2. Hub mounted brakes. Powerful hub mounted brakes can slowly work the black threaded plate loose. If the three locking teeth come loose at all, the seal can be broken. Excessive braking under heavy load can also heat the hub up (see #1 above). The three locking teeth are held on with three button head cap screws. It is recommended to replace those screws with a torx head screw. These should be reinstalled with permanent thread locking compound (red LocTite) and checked periodically.
3. Shifter wear: The handlebar mounted shifter mechanism can wear out. It’s difficult to fix. Often just the cable is damaged and continued use with a damaged cable will hasten the demise of the shifter. Best to replace the shifter.
4. Shift box vulnerability. The shift box hangs off the end of the hub and can get damaged. If a guard can be made to protect the shift box, it will last a lot longer. The shift rod that inserts into the hub can also get bent but they can be bent back straight with some effort.

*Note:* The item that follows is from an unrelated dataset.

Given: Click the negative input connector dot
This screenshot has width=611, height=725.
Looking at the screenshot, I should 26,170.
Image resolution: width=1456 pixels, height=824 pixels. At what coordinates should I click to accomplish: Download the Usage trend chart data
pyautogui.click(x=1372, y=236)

5. Freewheel removal. The NuVinci N171 is threaded for a freewheel but the system already is able to run backwards, like a freewheel but with some resistance. And most mid drive electric assist units (like the Bafang HD series) have freewheeling in the crankset. So we usually just install a track cog on the threaded portion and it’s more easily removed. Fallbrook sold a removal tool but they are no longer available. With the track cog, you just remove a snap ring and the freewheel body can come off, allowing access to the back side for fixing with various methods (including using a tool we have available) as you then use a chain whip to unscrew the track cog. If there’s a regular freewheel on it, you have to pry it off, overpowering the snap ring. This is surprisingly easy to do with a big screwdriver but you run the risk of damaging the snap ring. Then use our tool to hold it in a vise and then use the chain whip to remove the freewheel. We have spare snap rings but they are expensive because we harvest them from other hubs, along with fluid and other parts.